When I signed up for the Career Centre’s Planning Your Career workshop, I was ready to plan. And planning I did. I plotted out my career goals for the next three years with the help of a nifty linear diagram. My plan even had a pretty good end goal: landing my dream job after university.
This was all fine and dandy (I’ve been making colourful five year plans for the past ten years), until I remembered an underlying theme of the Planning Your Career workshop: it’s almost impossible to see the end goal of your career, since a lot of jobs are found through chance. In other words, plans are a good way to explore your career options and help develop your goals, but they don’t factor in all the unpredictable elements that go along with actually landing a job.
This ideology belongs to the theory of planned happenstance: that finding a career is not a “logical and linear” process, as we were taught in high school, but is all about turning chance events into career opportunities. It’s more important to manipulate these unplanned events than to try to force an end goal that might not even be possible under changing economic and job market conditions.
As someone who grew up making five year plans and tries as hard as she can to avoid uncertainty, this was horrible news. Luckily, at the workshop, we learned five skills for planned happenstance:
Curiosity
Persistence
Flexibility
Optimism
Risk-taking
Most of these skills, in my interpretation, centred on learning to be comfortable with uncertainty. Curiosity is about seeking out the unknown and exploring new career options. Persistence keeps you focused and working toward your end goal, even if the end isn’t quite yet in sight. Flexibility accounts for the inevitable changes in the job search (such as a job rejection or an unexpected job offer) or even changes in your own attitudes or goals. To me, optimism means believing that your choices and your goals will lead somewhere.

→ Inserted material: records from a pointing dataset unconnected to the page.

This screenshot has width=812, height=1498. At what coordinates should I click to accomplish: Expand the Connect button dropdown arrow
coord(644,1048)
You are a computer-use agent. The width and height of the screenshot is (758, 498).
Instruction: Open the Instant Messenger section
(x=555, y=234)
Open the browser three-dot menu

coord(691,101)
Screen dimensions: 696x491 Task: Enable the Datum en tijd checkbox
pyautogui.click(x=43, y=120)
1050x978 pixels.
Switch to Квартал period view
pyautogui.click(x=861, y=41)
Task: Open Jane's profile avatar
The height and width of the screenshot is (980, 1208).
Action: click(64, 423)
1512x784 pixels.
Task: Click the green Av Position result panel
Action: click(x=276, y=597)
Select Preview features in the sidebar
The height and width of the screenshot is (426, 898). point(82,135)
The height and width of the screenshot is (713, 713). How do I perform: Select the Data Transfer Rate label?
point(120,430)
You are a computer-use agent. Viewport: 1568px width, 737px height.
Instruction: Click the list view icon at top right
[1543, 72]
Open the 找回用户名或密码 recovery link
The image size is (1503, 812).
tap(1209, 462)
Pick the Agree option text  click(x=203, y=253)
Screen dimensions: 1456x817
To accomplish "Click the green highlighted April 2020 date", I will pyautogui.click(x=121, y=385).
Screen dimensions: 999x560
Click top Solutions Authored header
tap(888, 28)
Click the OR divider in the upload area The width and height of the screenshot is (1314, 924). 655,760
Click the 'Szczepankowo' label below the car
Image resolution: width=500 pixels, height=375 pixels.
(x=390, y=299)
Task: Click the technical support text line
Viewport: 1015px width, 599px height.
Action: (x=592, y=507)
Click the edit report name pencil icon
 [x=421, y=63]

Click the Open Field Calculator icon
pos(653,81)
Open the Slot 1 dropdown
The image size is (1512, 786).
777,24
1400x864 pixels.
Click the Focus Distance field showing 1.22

Planned happenstance also relies on taking action—or, taking risks; you have to expect, seek out, and respond to chance events.
In addition to the planned happenstance theory, we also discussed the Career Capacity Model, which encourages self-directed career management. As you can see from the diagram, there are four different aspects of career development:
Identity capacity – “knowing why”: knowing your goals
Psychological capacity – “knowing why”: resilience and believing in success
Human capacity – “knowing how”: having the right skills and academic knowledge
Social capacity – “knowing whom”: building mentors and networks
Following the Career Capacity Model was a lot less daunting than planned happenstance. The Career Capacity Model factored in more controllable features of career management than the planned happenstance theory, which mainly considered uncertain factors.
Although the Career Capacity Model was a lot more friendly and familiar to my control-freak self, it was still important to recognize the uncontrollable aspects of career exploration. Evidently, the five skills for planned happenstance are ones I need to build upon, and uncertainty is something I need to plan for.